西武中村剛也内野手(42)は打てなかった。ロッカールームへと続く長い階段を、1段1段丁寧に足を上げる。「打てなかったことに対して悔しいし、負けたことに対して悔しいし」。追う報道陣のあまたの靴音にかき消されないほど、悔しさを表現する言葉1つ1つが大粒だ。
6時間前、階段を一段飛ばしで上がっていった。「いや、特に。頑張ります」。言葉少なでロッカールームへ向かった。プロ25年目のシーズンで、今季初めての1軍。当然、集中力を最大限に高めたい。栗山巧外野手(42)の準備力の高さはよく知られるところながら、通算481本塁打のスラッガーだって、同じようにもちろん。
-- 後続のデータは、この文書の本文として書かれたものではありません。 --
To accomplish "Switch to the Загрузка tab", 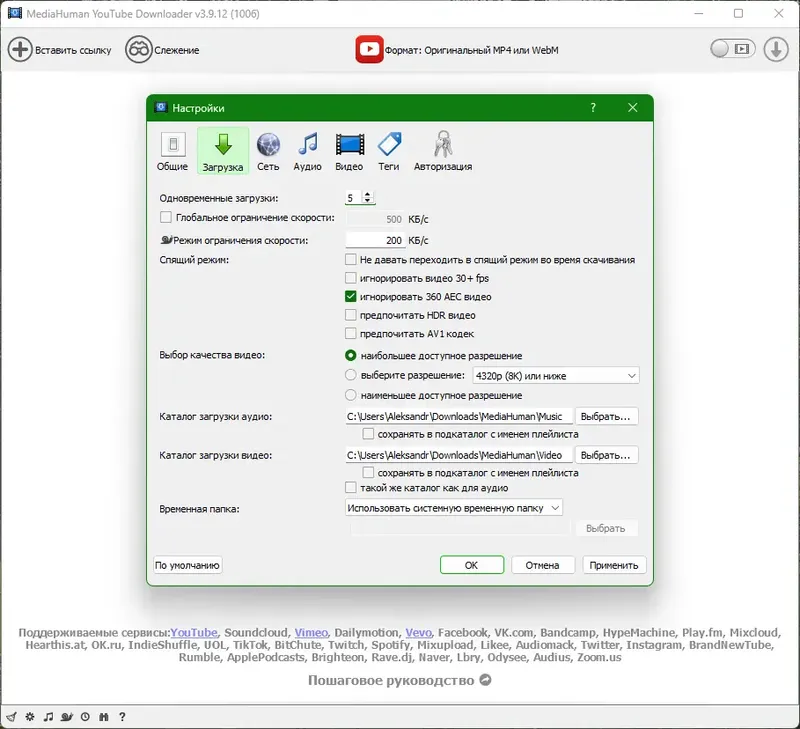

試合前、西口文也監督(53)はベンチに座り、中村剛の打撃練習を見つめながら言った。「対策は立てているけど、現状でバッターがなかなか手出しをできていない。そういう空気を変えてほしいよね」と、苦しい時期に大ベテランを1軍に呼んだ。結果は4打数無安打2三振。「まだ1試合じゃ判断できないので」と指揮官は話す。
あと40試合少々で今季は終わる。そんな頃合いでの“おかわり君”の初登場、スタンドはわきにわいた。応援歌もフレーズ1つ1つが明瞭にネット裏に届く。当然、打席にだって。